やるべきこと
アザーンについての文章のうち、「私はベッドの上に横になり、た」を含む語句で始まり「潔、崇高、崇敬、慈悲など)。」で終わる部分を、一字一句変えずに書き写してください。

提供テキスト

私はベッドの上に横になり、ただただ穏やかな気持ちで過ごしている。iPhoneでジャズを流していると、窓の外からアザーンが聴こえてきた。

アザーン。それは、イスラム教徒へ礼拝を呼びかける合図。モスクからスピーカーを通して響き渡る呪文のような肉声。私たち日本人が普段聴くことのないその肉声は、異国情緒に溢れていて、威厳と美しさを兼ね備えた音楽のように聞こえる。

がしかし、イスラム教徒はアザーンを音楽だとは断固として認めないらしい。基本的には1日のうち、1.夜明け前、2.日の出、3.正午、4.午後、5.日没後、6.就寝前の3〜6回(国によって異なる)に渡って、イスラム教徒たちは礼拝をする。よってその度に大音量のアザーンが街中に鳴り響くのであります。いつでもどこでも如何なるときでも礼拝!”高潔”な心と”崇高”な精神を持って、”崇敬”する姿はまさに白木蘭(花言葉:高潔、崇高、崇敬、慈悲など)。

データ抜粋
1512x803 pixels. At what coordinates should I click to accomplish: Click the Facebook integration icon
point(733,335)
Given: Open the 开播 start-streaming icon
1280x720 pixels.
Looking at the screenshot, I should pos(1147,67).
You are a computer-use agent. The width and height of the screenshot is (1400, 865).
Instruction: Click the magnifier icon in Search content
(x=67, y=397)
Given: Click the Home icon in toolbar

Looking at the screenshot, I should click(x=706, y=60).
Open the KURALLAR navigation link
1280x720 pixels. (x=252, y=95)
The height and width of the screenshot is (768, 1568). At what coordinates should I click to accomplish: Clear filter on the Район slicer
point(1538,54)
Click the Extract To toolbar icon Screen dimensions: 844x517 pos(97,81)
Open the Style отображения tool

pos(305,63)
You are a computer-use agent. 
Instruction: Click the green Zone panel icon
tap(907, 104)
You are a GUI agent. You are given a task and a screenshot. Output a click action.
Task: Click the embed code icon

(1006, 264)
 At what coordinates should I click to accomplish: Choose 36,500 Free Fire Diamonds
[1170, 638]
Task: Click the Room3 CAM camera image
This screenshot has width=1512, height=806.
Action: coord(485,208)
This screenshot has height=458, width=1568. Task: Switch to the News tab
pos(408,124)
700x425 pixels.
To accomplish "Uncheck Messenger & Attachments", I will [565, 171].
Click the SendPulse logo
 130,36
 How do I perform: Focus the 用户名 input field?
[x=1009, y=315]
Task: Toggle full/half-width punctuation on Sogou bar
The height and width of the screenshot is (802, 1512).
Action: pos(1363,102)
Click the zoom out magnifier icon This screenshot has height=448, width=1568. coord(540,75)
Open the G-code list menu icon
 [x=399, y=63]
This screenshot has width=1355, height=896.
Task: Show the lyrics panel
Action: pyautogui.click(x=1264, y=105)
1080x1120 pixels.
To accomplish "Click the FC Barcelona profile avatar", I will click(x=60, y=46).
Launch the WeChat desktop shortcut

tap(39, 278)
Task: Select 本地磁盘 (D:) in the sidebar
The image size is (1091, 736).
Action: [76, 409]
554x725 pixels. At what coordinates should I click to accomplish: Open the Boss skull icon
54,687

記述回答
私はベッドの上に横になり、ただただ穏やかな気持ちで過ごしている。iPhoneでジャズを流していると、窓の外からアザーンが聴こえてきた。

アザーン。それは、イスラム教徒へ礼拝を呼びかける合図。モスクからスピーカーを通して響き渡る呪文のような肉声。私たち日本人が普段聴くことのないその肉声は、異国情緒に溢れていて、威厳と美しさを兼ね備えた音楽のように聞こえる。

がしかし、イスラム教徒はアザーンを音楽だとは断固として認めないらしい。基本的には1日のうち、1.夜明け前、2.日の出、3.正午、4.午後、5.日没後、6.就寝前の3〜6回(国によって異なる)に渡って、イスラム教徒たちは礼拝をする。よってその度に大音量のアザーンが街中に鳴り響くのであります。いつでもどこでも如何なるときでも礼拝!”高潔”な心と”崇高”な精神を持って、”崇敬”する姿はまさに白木蘭(花言葉:高潔、崇高、崇敬、慈悲など)。